▸ DATA RECORDS
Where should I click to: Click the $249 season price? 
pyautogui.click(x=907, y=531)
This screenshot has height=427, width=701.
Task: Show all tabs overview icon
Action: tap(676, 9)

▸ WHAT IS NEEDED
Repeat all of the data exactly.

▸ RESPONSE TO THIS TASK
Where should I click to: Click the $249 season price? 
pyautogui.click(x=907, y=531)
This screenshot has height=427, width=701.
Task: Show all tabs overview icon
Action: tap(676, 9)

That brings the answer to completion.